C was a perfect little baby, just under 6 ponds with perfect facial features and a slightly small head. The early days in the hospital and then at home were as routine as it can be for first-time parents. About 2 weeks after she was born, C had an MRI at Children's Hospital in Washington, DC. The MRI finally gave us some answers. C had a brain malformation called Holoprosencephaly. Basically a failure of the brain to fully separate into left and right hemispheres. The initial literature we read was depressing, saying that few children born with HPE lived beyond the first month. But we also learned that most literature pertained to the most severe forms of HPE, and C did not appear to fall into that group.
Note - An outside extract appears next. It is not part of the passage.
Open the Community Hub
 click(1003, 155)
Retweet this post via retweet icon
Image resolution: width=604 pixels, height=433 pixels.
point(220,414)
We took her home with instructions to let her tell us what kinds of child she was going to be, rather than relying on the medical literature.

In those first months we learned that among the affected areas of C's brain were midline structures that control hormone production and regulation. She was found to have a cortisol deficiency and diabetes insipidus, and was put on hormone replacement, probably for life. To this day (Age 12) these remain her only daily medications. Other than this, C was a rather normal baby. We took her infancy day by day, not knowing what if any developmental delays she would eventually show.

Hi. I am the father of a twelve year old girl with Holoprosencephaly. For a long while I have been wanting to start a blog/journal to chronicle our lives with her. The goal is to provide a glimpse into our lives, raising a child with significant developmental disabilities. Holoprosencephaly is a rare disorder and there is a lot of misinformation about it so I wanted to provide some real information, from the perspective of a parent who lives with and deals with HPE every day. This is our story.

Periodically I will publish a series of posts describing our history with C, from her birth in 1996 to now. Otherwise I will just comment on what's going in our lives, or anything else that strikes me.